Le bilan du quart et de la demie-finale: 13 buts marqués, 0 encaissé. Treize à zéro! Sans compter les deux buts refusés contre le Danemark. La Suisse secoue le monde du hockey avec un jeu poussé à la perfection.
Mais ce devoir accompli perdra de sa valeur si l’équipe échoue à transformer l’essai en finale contre les Etats-Unis. Nous tenons là une chance unique de devenir champions du monde. Jamais une route vers le titre n’a été aussi dégagée: il «suffisait» de battre l’Autriche en quart et le Danemark en demi. Nous avons pris l’autoroute du sommet, et là-haut, la gloire nous attend.
Nos chances contre les Américains? 50-50. Pas plus. Mais pas moins. Il n’y a pas de complexe face à eux. En 2013, nous les avions battus 3-0 en demi-finale (avec Reto Berra dans les buts). Cette année, même score en phase de groupes. Seule ombre au tableau: la défaite 0-3 en quart de finale en 2022.

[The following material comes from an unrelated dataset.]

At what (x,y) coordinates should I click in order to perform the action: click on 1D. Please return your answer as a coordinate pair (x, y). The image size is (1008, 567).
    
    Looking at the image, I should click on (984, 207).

Depuis leur revers il y a deux semaines contre la Nati, les Américains ont progressé. Mieux rodés, ils forment désormais un véritable groupe soudé, engagé dans une aventure passionnante. Avec une moyenne d’âge de 24 ans, c’est l’équipe la plus jeune du tournoi (la Suisse, avec plus de 28 ans, est la 3e plus âgée). Leur style? Simple, direct, courageux, intense, talentueux. Seuls deux joueurs n’évoluent pas en NHL. C’est peut-être la meilleure équipe américaine de l’ère moderne.
Aussi bien la Suède en 2013 et 2018 que la Tchéquie en 2024 étaient les grands favoris de la finale. Aujourd’hui, la Suisse n’est plus l’outsider. Les Américains sont-ils plus talentueux? Non. Mieux coachés? Certainement pas. Plus durs, plus solides? Non. Plus rapides? Non. Plus expérimentés? Absolument pas – la Suisse a clairement l’avantage ici. La seule vraie question: qui a le meilleur gardien?
Leonardo Genoni a réalisé quatre blanchissages dans ce tournoi (contre les Etats-Unis en phase de groupes, la Hongrie, l’Autriche et le Danemark). Après 2018 et 2024, c’est la troisième finale mondiale de sa carrière. Dimanche soir, si Leonardo Genoni décide de devenir champion du monde, alors nous le deviendrons.